Palate: The herbal notes are much more apparent on the tongue. Rolling the liquid around in my mouth shows me just how viscous and thick it really is. Peppery spice and hot cinnamon candies ricochet off my tongue and onto the insides of my cheek. A hint of baker’s chocolate is unusual, but nice to find. A small amount of lemon offers the only fruity contrast to more of that famous Jack banana note.

Finish: Cinnamon, drying oak and a bit of brown sugar hold their own all the way to the end. The finish is a much more tannic affair than the rest of the dram has been. A sort of pine needle and cedar wood flavor also creeps in after the sip is complete. This is not your typical Jack experience!

Score: 7.9/10

Whiskey in my Wedding Ring Podcast Single Barrel

Nose: What’s strange is how much fruitier the WIMWR barrel smells compared to the NJBYC one. Of course there is a banana scent that’s present, but I’m also finding cherries and raspberries too. Sweet notes come courtesy of honey-drizzled French Toast. There’s also a fair amount of ground cinnamon. The oak and tannins are less noticeable on this barrel than the NJBYC one.

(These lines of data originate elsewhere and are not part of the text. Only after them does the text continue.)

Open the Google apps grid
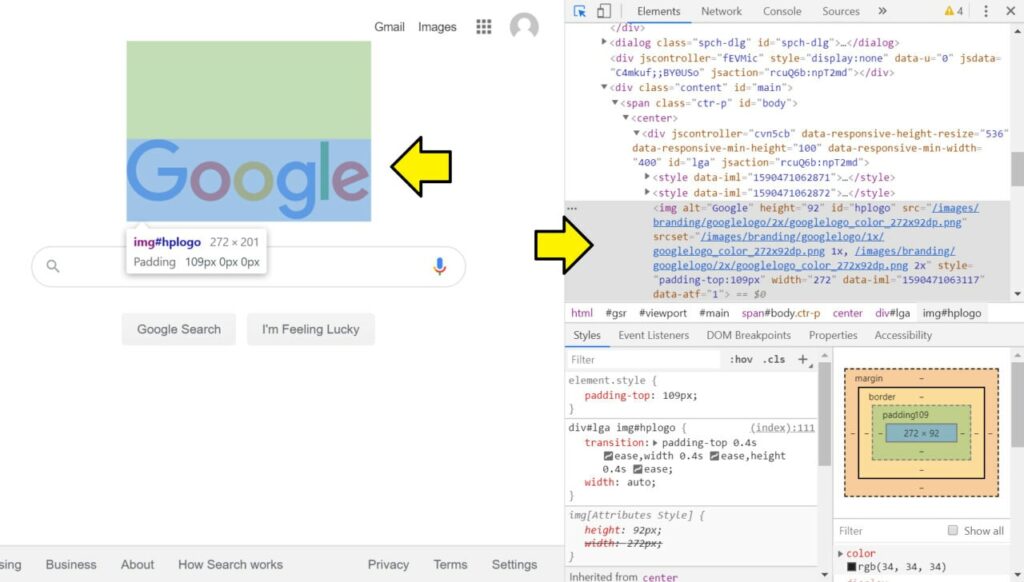1024x582 pixels. (484, 27)
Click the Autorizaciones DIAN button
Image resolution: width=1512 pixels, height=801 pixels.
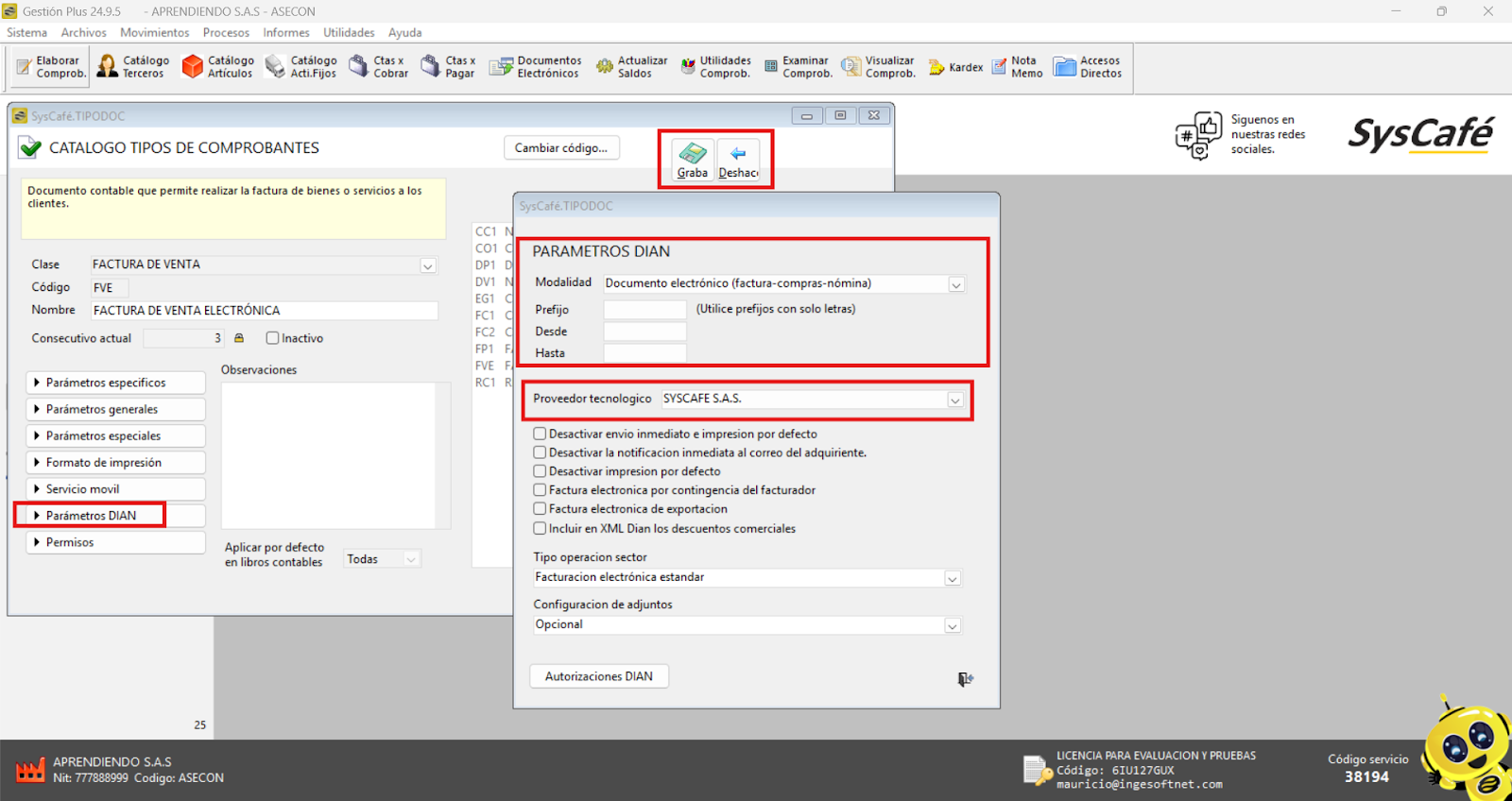[x=599, y=676]
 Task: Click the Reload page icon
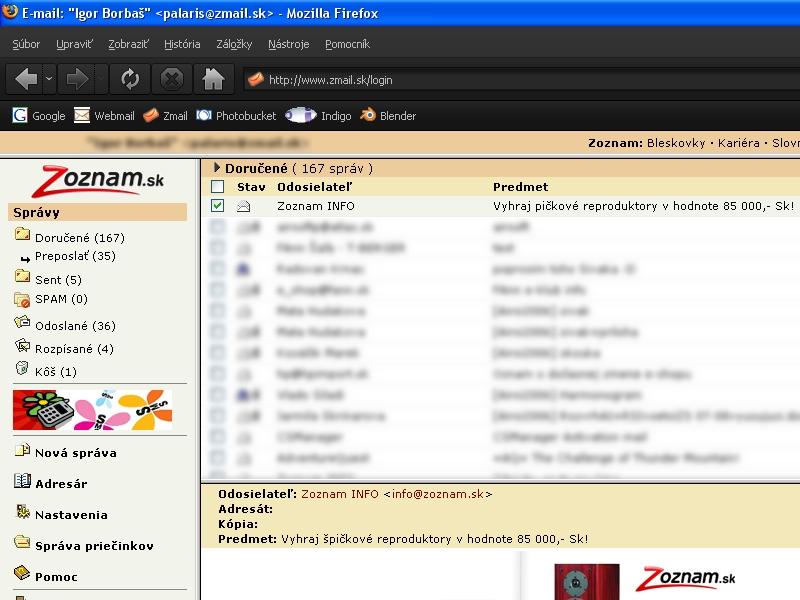click(129, 79)
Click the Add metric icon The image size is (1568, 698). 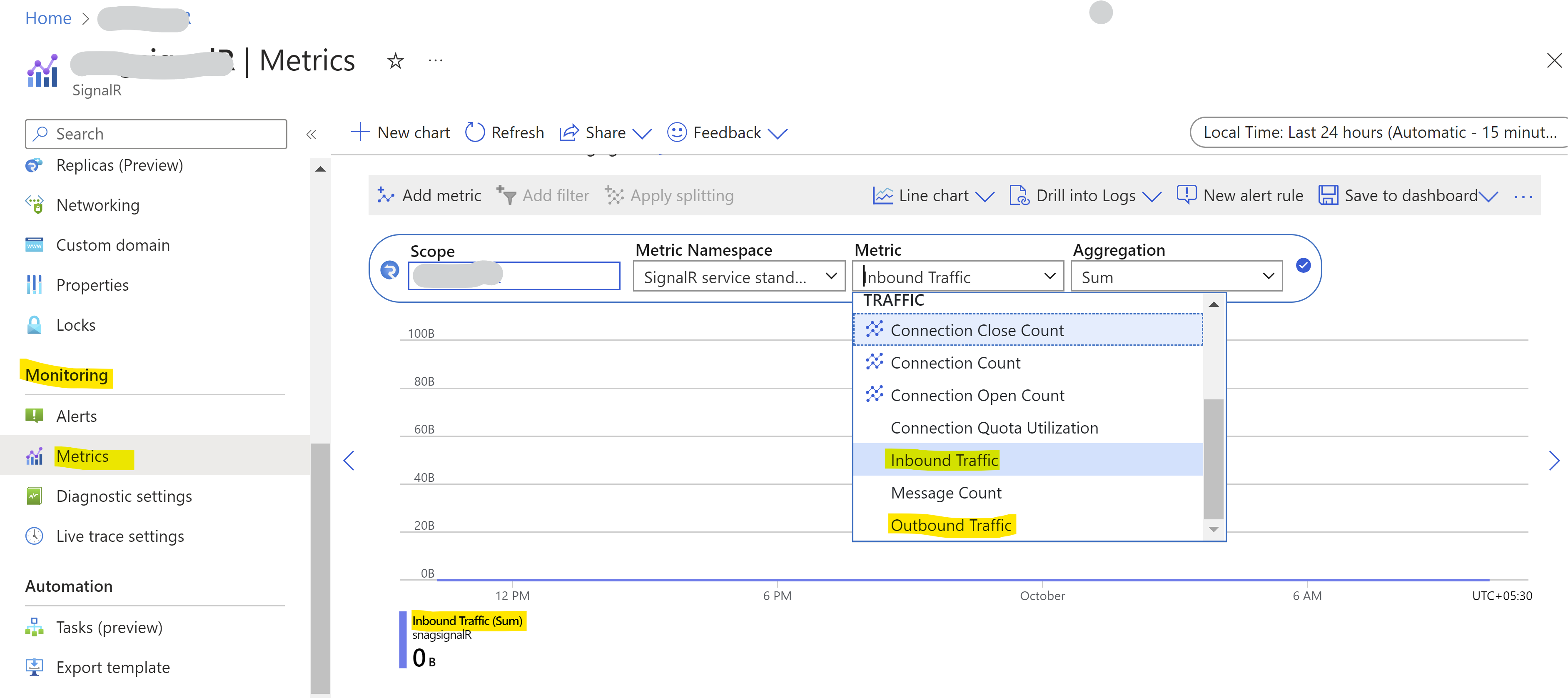(x=386, y=195)
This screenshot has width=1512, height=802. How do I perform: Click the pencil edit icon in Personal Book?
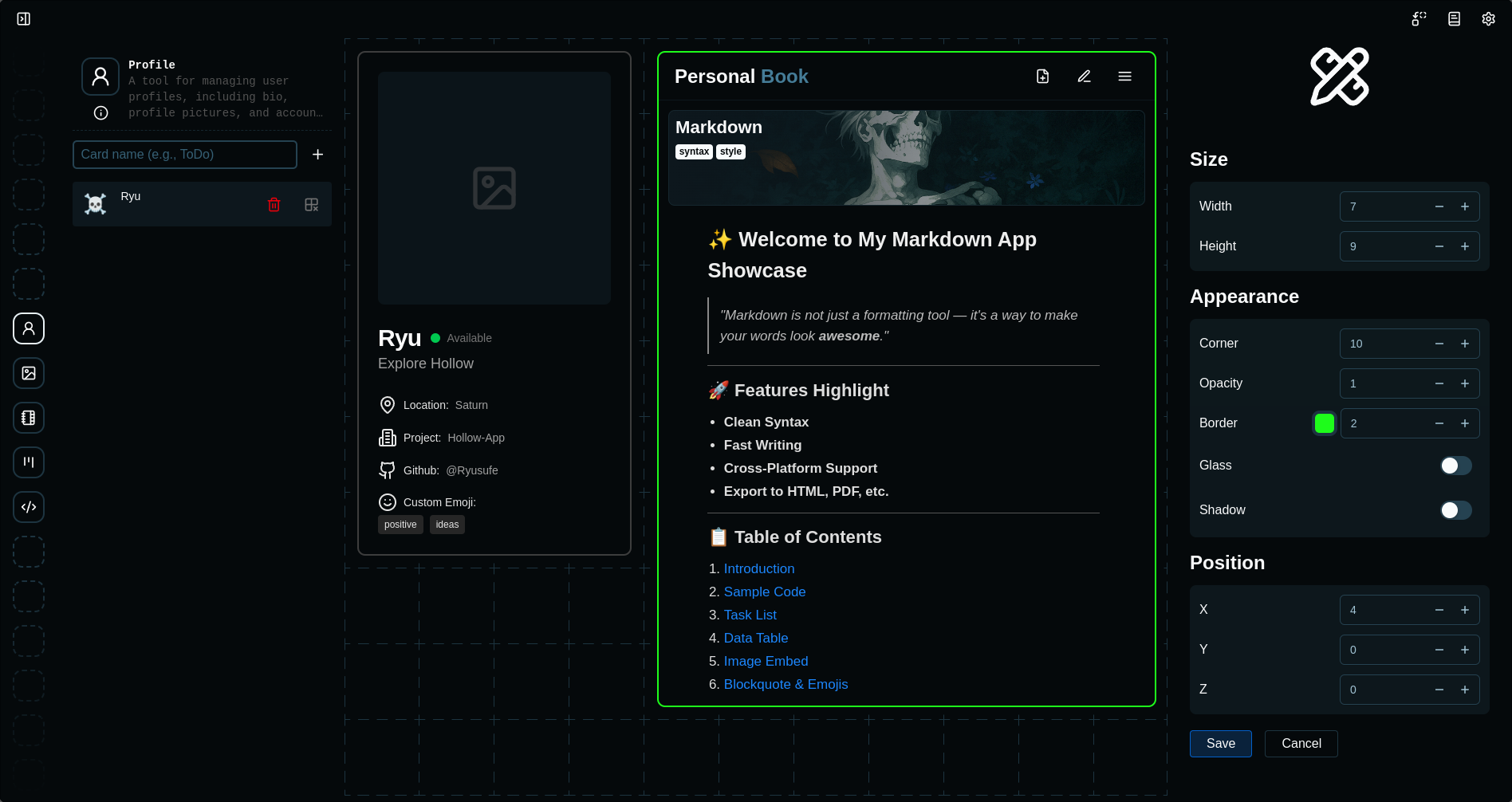[1084, 77]
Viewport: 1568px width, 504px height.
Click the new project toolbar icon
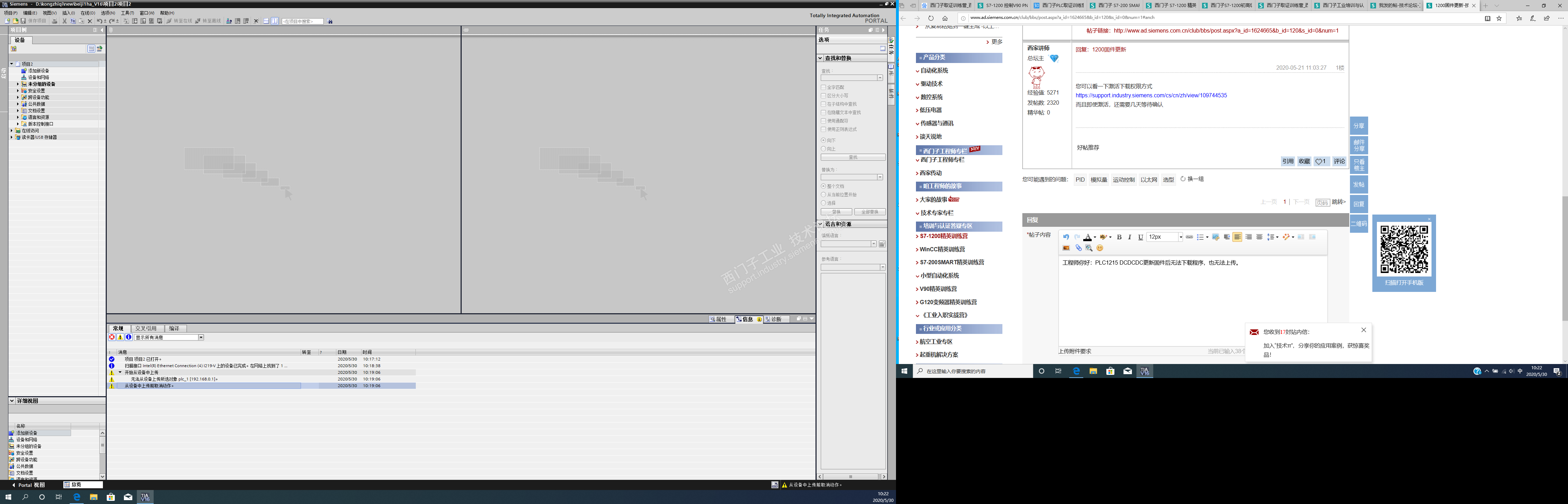coord(7,21)
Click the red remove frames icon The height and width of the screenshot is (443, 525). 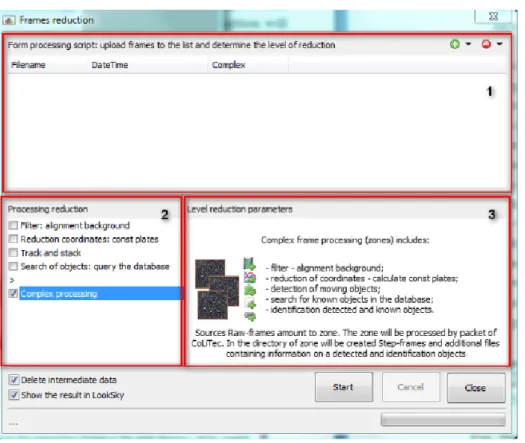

Palate: From the first sip to the last, I find this single barrel to be a bit hotter than the NJBYC barrel (they’re only .1 proof points apart from each other). The mouthfeel is thick and syrupy. Sweet notes are similar to crème brulée. Oak staves and a hint of charcoal play nice with syrupy stone fruits. For the most part, the tannins are very mild.

What’s interesting is that I find more rye-forward herbal notes in this bottle than the NJBYC barrel. Jack makes a very good rye, but sometimes it doesn’t always taste like an Indiana or Kentucky rye whiskey. This one comes the closest, though.

Finish: The fruity nature of the nose and palate continues on the finish. Lingering notes of cherries, bananas and apricots hold their own against heavier oak and cedar wood notes. Spice comes courtesy of cinnamon and clove. The balance on the finish is excellent.

Score: 8.3/10

If you’ve been an avid reader of mine, you already know that Jack Daniel’s Barrel Proof Rye has finished first in my Most Memorable Whiskies of 2023 Roundup. These two bottles I just reviewed went a long way in helping me decide that. For the price (Retail is around $70), flavor and complexity, nothing else really comes close. I made a comparison to Buffalo Trace where I asked the question, what if they did what Jack did with their Thomas H. Handy Rye Whiskey label? Enthusiasts would go absolutely wild.

But Jack is the one that did what other distilleries have failed to do by giving us access to something that seemed so limited in the past. For that, they should be applauded. I can’t think of a single instance where if you find a bottle for retail on a shelf that you should skip it. Even people who claim to not like rye whiskey can find a lot to like inside because it’s so similar to their barrel proof Tennessee Whiskey.

Final Thoughts

It feels like the whole review has summed up my feelings so far. Buy a bottle or track one down. Seriously, they’re that good. Jack Daniel’s rye whiskey doesn’t have a direct competitor because nothing else really tastes like what they make. This should be enough to lure in rye whiskey aficionados who already know that different ryes hit different sweet spots on their palate. Jack’s rye is the one you want if you like your rye to be on the sweeter side while also having a really rich mouthfeel.

So hunt one down as soon as you can, I think you’ll find it is worth your time. And even if you’re not a rye person because you haven’t found one that suits your taste buds, I bet either of these bottles will make you a believer.